Find the line below with "The height and width of the screenshot is (515, 670)." and the line with "Collapse the BOLL indicator legend chevron". Output exactly those lines and everything between them, leaving out the pictures.

Content starts

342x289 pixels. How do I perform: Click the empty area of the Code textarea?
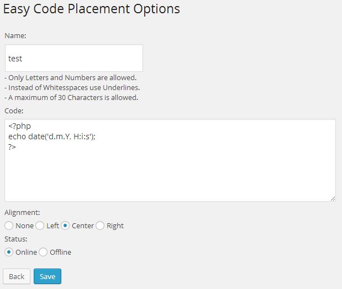pos(170,175)
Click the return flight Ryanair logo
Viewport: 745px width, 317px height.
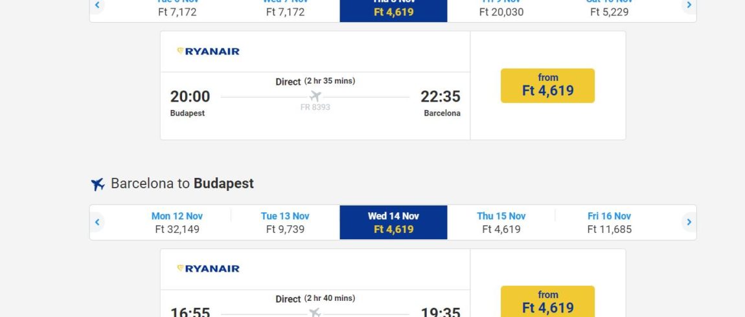[208, 268]
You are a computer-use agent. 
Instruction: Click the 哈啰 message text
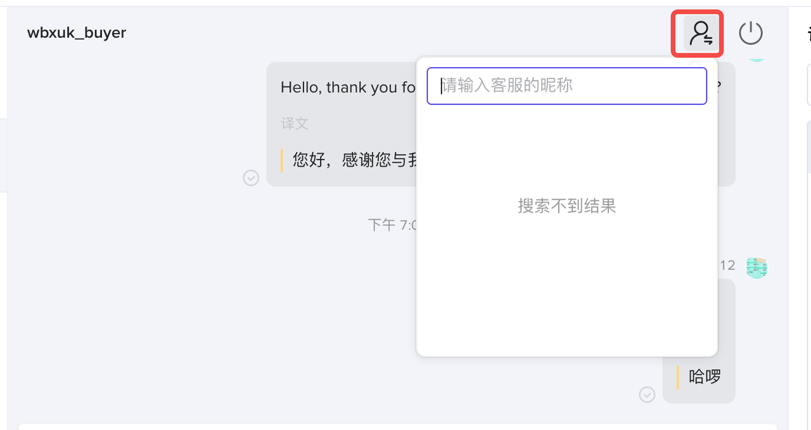(x=705, y=377)
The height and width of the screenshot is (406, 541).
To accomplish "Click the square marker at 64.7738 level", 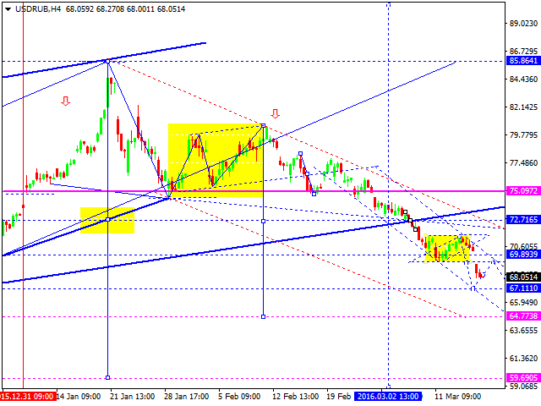I will tap(264, 316).
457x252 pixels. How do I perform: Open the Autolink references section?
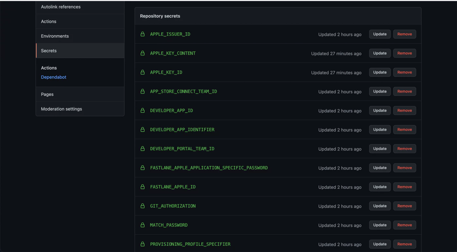61,7
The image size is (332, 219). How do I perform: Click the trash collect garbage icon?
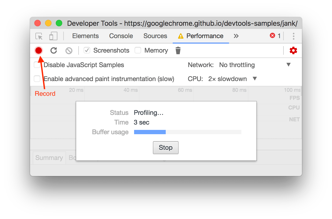(x=178, y=50)
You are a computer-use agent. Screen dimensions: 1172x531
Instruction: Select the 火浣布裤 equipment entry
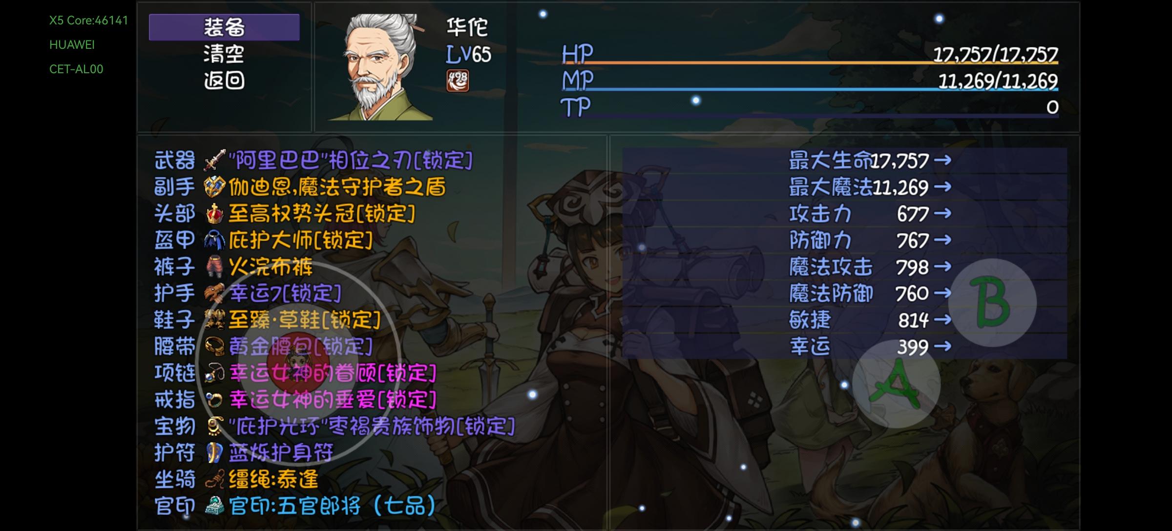pos(271,267)
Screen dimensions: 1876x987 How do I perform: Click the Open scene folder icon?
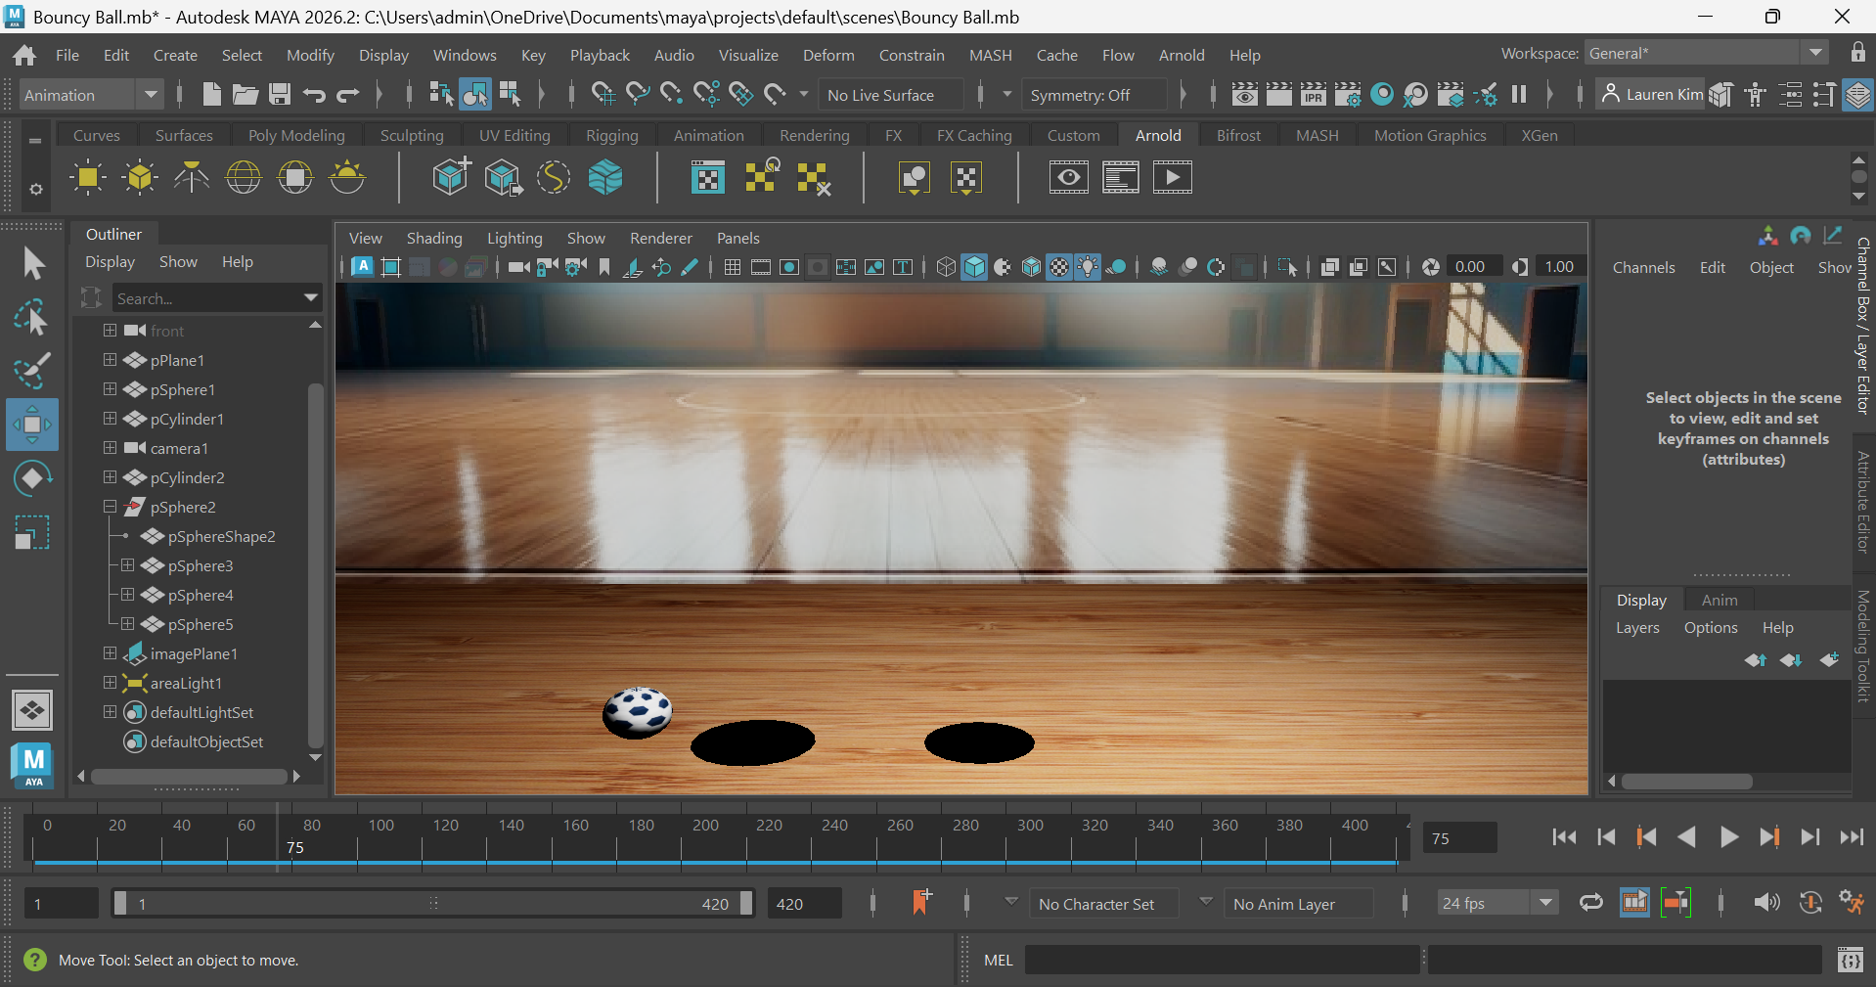(245, 95)
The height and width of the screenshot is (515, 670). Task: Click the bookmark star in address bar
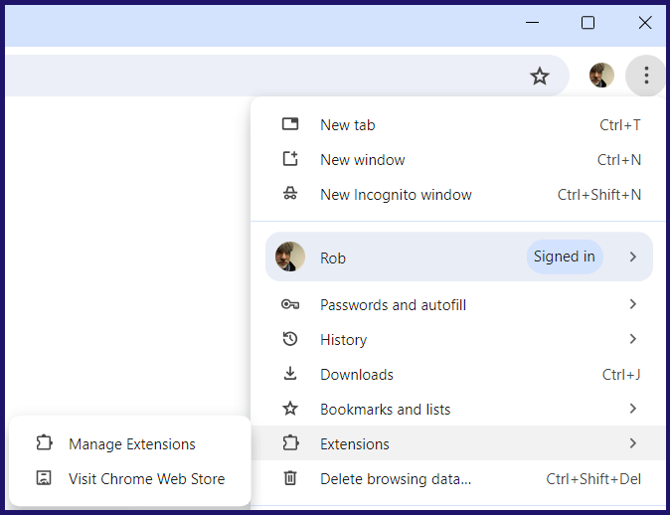pos(539,77)
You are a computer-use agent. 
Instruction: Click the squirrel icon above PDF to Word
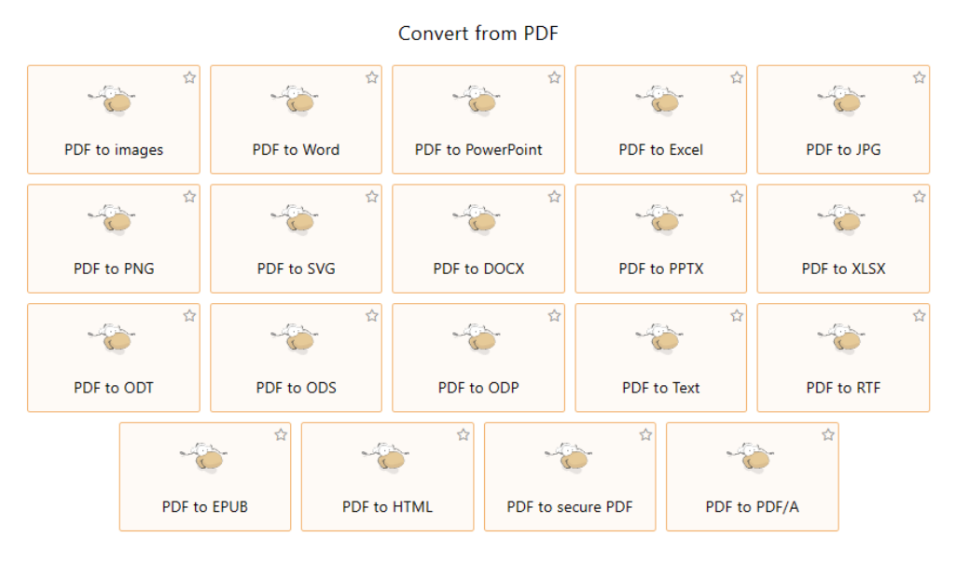pyautogui.click(x=296, y=101)
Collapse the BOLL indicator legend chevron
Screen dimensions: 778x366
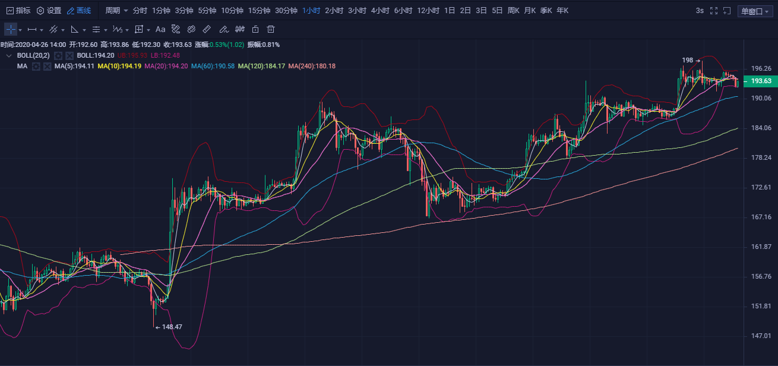[x=8, y=55]
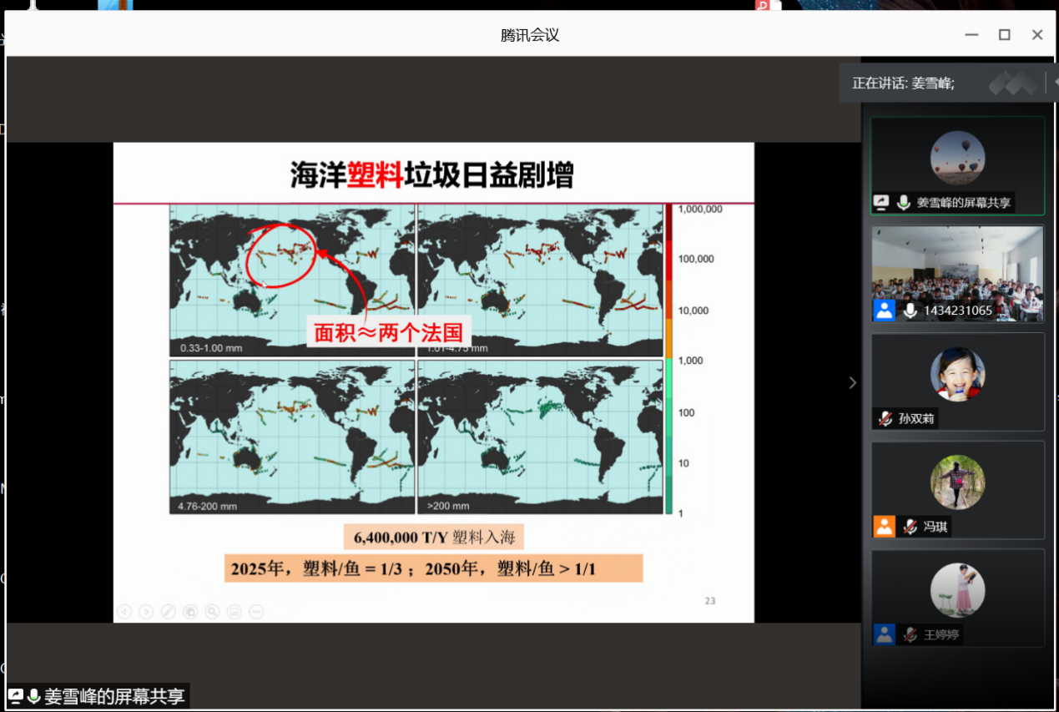Viewport: 1059px width, 712px height.
Task: Open more options ellipsis in slideshow controls
Action: tap(256, 612)
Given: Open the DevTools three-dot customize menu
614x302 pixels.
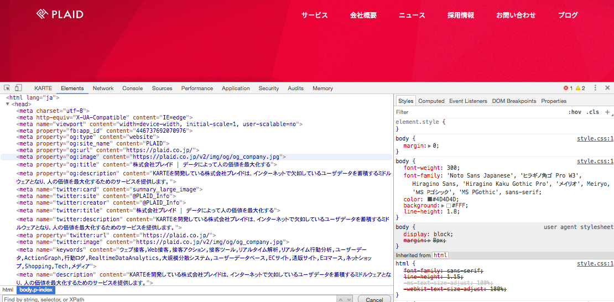Looking at the screenshot, I should coord(596,88).
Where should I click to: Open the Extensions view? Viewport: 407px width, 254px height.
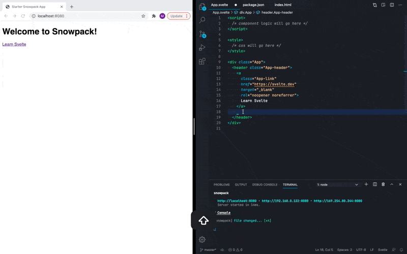coord(202,61)
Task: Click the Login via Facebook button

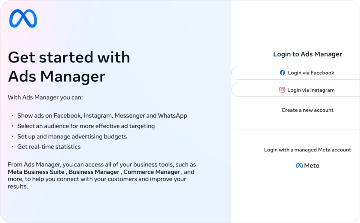Action: (x=307, y=73)
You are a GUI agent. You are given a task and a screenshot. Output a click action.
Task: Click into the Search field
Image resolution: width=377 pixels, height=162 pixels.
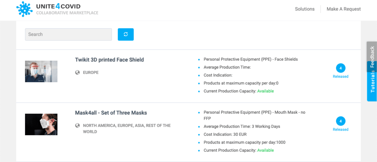(x=68, y=34)
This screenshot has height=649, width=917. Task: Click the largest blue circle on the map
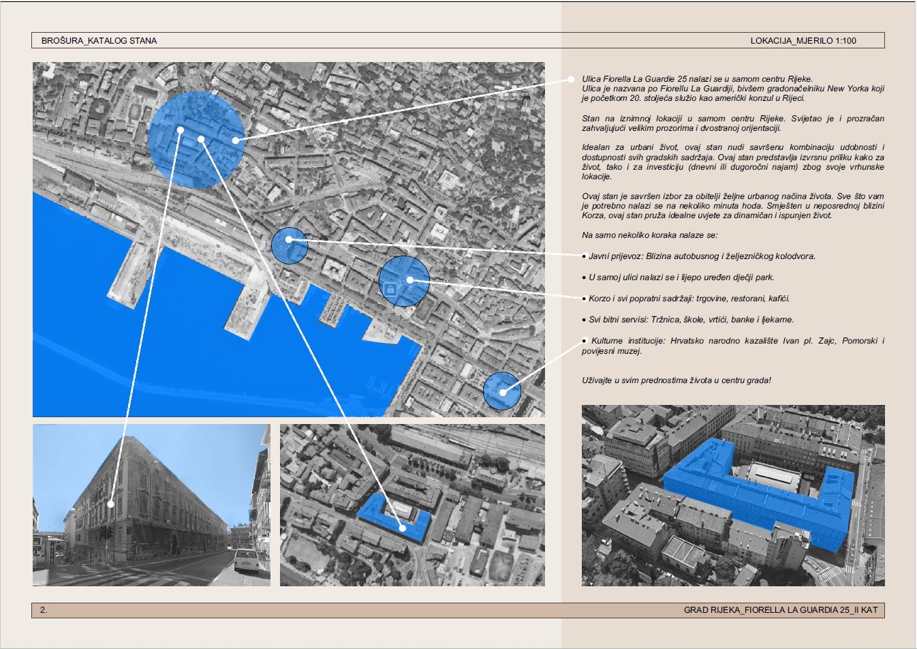click(197, 140)
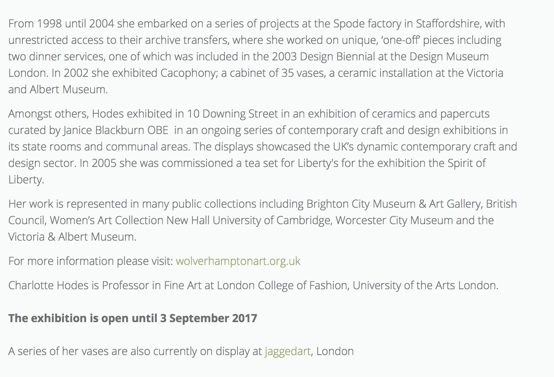Click 'A series of her vases' sentence

pos(181,352)
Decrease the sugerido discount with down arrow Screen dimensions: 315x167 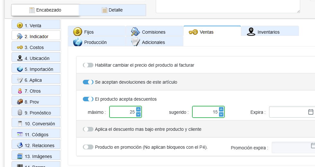point(221,114)
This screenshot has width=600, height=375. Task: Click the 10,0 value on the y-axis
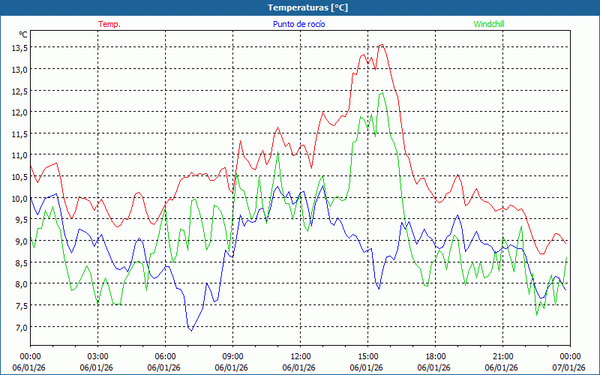(19, 198)
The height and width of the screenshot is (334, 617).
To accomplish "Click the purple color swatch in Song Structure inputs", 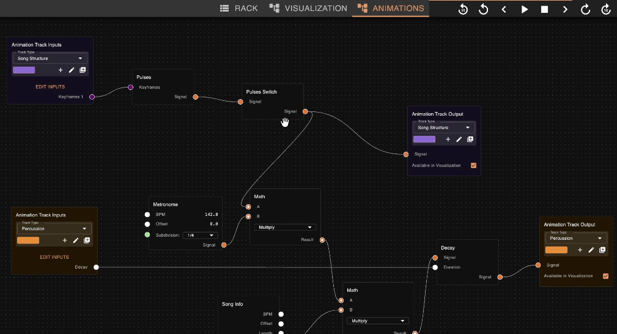I will 24,70.
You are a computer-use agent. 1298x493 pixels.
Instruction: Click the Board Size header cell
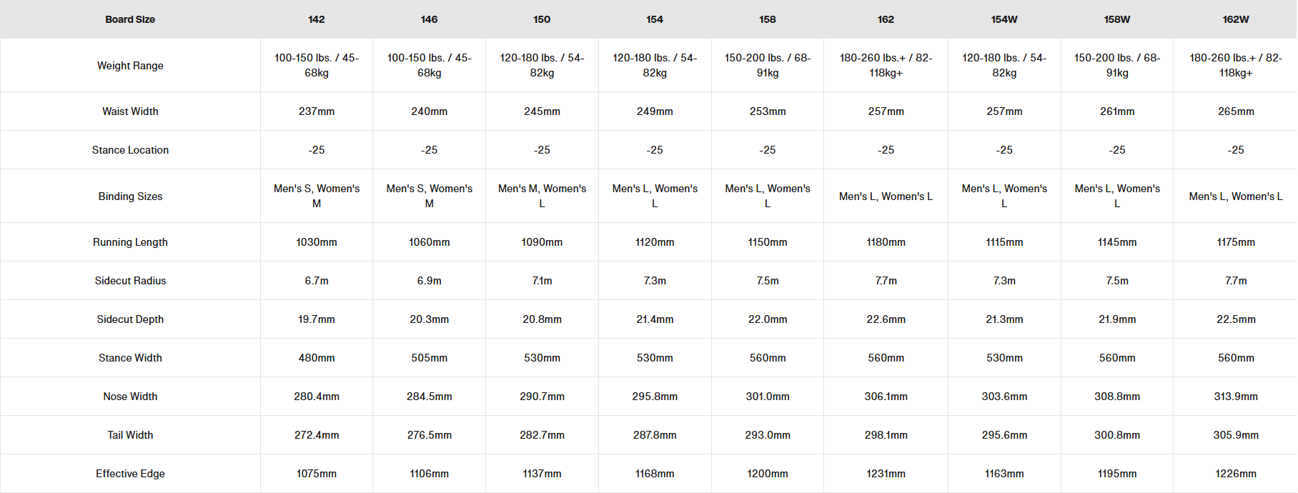coord(130,19)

Content ends

:: Exercise answer ::
The height and width of the screenshot is (515, 670). Task: Click the bookmark star in address bar
pos(539,77)
You are a computer-use agent. 
Instruction: Click the squirrel icon above PDF to Word
pyautogui.click(x=296, y=101)
Collapse the BOLL indicator legend chevron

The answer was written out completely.